The truth is that I was more listening to the final hours of the papacy than watching it. I was listening to the crowds - the people gathered outside St. Peter's and those gathered in the garden at the Pope's summer retreat, where he will retire until his new apartment is ready in the Vatican. Screaming people. Cheering people. Crying people. Praying people. I was listening to the people respond as the holy man walked his final steps, and I had one profound thought:
I thought about Jesus on His way to the cross. I thought about the people that would have been around Him, a crowd just like this one. Screaming. Cheering. Crying. Praying. A whole gamut of emotions, but the one thing it wouldn't have been was quiet. It was a scene, by all definitions of the word.
I think we forget that. I know I do.
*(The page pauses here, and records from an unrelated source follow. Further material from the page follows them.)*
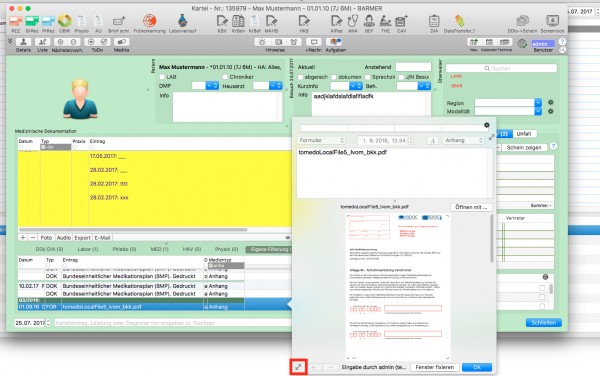Open the Formular type dropdown
Image resolution: width=600 pixels, height=376 pixels.
point(322,140)
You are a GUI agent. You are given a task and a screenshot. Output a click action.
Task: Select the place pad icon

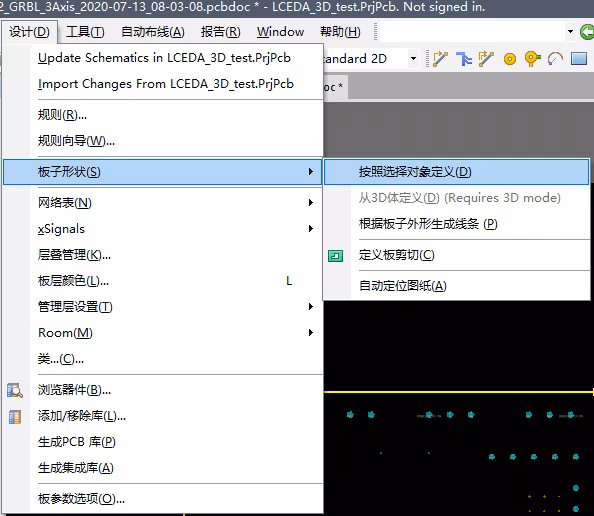point(510,59)
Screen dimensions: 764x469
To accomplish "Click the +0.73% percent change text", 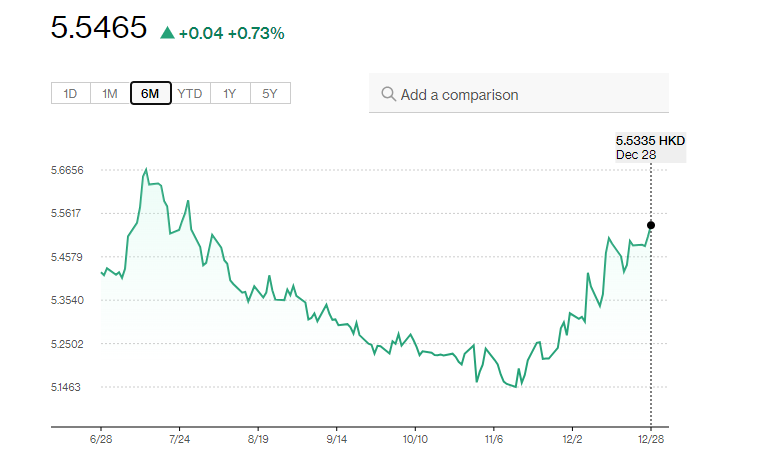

I always think about Jesus marching solemnly to Golgotha, crowds looking on but not really saying much. We know the trial was raucous, that people were shouting, "Crucify Him! Crucify Him!" but I think we fail to consider that things didn't really quiet down after that. It was loud.
From that thought spun this one:
It was always loud around Jesus. Again, I have to admit I had not really considered this possibility. I pictured people gathered on the mount, listening attentively to what the Messiah had to say. Raising their hands to ask questions. I pictured people sitting on a hillside, mumbling to one another while the Teacher divvied up a little boy's lunch. I pictured crowds pressing down the street, the generic noise you might expect in, say, the mall, but nothing out of the ordinary.
Listening to the people cheer, scream, cry, pray, call out, and make noise over the pope, I had this profound experience of what it must have been like to be around Jesus. All that hubbub for a holy man.
I don't know what I think about all that. I'm just thinkin'. It's just fun to think about - what it must have been like to actually be around Him. With Christ. With the crowds. With the noise. It would have been awesome. It would have had to been.